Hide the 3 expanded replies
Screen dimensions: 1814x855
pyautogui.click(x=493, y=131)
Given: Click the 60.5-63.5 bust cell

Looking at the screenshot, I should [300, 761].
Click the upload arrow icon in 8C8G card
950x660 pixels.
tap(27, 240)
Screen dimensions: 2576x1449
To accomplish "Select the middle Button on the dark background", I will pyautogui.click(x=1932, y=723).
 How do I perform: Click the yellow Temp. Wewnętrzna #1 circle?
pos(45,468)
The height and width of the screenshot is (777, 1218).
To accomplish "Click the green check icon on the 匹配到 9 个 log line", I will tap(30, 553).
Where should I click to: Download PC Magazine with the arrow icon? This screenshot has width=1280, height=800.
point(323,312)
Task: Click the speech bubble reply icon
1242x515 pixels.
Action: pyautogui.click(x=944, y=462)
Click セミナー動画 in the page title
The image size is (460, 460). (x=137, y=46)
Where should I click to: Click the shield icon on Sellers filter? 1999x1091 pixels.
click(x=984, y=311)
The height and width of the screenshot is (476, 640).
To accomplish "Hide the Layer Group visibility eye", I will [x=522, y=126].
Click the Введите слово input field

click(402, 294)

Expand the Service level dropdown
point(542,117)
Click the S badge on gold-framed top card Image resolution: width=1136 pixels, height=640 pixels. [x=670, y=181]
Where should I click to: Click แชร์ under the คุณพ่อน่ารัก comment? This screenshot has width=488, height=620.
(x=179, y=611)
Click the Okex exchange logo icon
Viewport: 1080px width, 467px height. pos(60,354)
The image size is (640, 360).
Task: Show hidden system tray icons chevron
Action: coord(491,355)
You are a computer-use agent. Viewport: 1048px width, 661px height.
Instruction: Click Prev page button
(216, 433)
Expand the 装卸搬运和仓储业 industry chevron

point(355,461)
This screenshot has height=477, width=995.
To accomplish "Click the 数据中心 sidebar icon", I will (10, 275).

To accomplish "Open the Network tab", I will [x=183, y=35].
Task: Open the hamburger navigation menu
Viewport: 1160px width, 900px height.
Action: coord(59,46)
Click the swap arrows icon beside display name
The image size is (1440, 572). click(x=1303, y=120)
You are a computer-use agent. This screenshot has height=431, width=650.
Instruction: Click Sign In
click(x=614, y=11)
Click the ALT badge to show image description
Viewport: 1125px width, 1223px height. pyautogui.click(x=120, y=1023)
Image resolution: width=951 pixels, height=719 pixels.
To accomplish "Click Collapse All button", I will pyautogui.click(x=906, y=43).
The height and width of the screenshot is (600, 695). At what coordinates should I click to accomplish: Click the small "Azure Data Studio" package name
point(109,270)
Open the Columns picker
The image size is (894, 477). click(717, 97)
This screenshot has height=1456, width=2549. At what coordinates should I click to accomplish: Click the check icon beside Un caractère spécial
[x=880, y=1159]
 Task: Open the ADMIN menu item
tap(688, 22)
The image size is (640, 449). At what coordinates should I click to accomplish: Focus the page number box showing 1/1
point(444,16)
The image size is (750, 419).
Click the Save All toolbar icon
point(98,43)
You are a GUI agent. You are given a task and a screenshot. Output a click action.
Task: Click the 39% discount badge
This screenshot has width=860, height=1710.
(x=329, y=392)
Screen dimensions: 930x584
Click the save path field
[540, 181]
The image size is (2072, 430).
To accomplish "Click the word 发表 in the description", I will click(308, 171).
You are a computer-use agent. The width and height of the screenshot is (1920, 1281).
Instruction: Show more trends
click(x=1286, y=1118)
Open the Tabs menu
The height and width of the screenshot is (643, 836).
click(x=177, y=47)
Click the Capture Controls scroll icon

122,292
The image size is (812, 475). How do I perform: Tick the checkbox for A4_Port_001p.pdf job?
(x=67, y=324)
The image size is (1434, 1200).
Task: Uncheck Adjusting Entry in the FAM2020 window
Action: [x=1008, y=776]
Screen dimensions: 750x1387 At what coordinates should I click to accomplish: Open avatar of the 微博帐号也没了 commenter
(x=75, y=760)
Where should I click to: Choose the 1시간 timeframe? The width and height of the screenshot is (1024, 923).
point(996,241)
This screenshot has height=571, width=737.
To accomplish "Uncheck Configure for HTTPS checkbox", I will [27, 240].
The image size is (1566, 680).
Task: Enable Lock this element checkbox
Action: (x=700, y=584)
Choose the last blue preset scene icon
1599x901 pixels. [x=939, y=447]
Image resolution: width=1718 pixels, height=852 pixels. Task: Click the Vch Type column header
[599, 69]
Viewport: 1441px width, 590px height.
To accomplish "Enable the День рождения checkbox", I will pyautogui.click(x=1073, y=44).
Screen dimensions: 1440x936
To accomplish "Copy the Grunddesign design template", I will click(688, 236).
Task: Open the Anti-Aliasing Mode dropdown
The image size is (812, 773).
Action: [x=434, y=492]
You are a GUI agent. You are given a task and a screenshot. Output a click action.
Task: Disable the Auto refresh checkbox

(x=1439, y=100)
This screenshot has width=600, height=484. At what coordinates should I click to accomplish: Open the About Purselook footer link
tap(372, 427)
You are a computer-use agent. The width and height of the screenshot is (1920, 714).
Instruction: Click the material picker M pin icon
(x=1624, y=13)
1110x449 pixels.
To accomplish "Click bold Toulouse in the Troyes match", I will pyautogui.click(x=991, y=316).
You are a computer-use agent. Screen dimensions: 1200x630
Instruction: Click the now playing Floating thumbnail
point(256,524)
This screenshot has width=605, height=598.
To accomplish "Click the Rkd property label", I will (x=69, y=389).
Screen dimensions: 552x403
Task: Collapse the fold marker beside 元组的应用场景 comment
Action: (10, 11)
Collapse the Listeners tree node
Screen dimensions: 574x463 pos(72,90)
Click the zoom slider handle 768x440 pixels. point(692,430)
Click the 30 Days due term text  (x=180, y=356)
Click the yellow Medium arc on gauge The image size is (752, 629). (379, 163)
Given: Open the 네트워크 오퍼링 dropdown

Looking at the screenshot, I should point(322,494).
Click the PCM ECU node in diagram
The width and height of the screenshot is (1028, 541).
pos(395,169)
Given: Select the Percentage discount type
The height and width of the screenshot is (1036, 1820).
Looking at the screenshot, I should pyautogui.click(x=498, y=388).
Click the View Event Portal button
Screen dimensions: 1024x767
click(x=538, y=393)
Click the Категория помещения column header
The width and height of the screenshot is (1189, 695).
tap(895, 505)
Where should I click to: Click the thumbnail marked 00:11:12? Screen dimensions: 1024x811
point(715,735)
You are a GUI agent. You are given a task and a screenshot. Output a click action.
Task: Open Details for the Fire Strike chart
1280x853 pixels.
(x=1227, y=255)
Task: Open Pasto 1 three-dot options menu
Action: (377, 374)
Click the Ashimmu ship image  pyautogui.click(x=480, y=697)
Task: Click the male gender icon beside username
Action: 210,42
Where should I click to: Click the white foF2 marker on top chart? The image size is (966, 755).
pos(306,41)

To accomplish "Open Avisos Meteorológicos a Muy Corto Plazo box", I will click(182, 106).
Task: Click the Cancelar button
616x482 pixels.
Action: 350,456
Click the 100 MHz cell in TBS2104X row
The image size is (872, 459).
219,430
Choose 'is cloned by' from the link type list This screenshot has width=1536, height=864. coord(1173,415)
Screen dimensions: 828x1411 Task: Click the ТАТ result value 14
+--
Work task
Each line of the listing that contains the word "computer" must be copied.

Solved problem
You are a computer-use agent. Viewport: 1048px width, 661px height.
You are a computer-use agent. This screenshot has height=431, width=650.
You are a computer-use agent. The width and height of the screenshot is (1920, 1281).
You are a computer-use agent. The width and height of the screenshot is (1920, 714).
You are a computer-use agent. Screen dimensions: 1200x630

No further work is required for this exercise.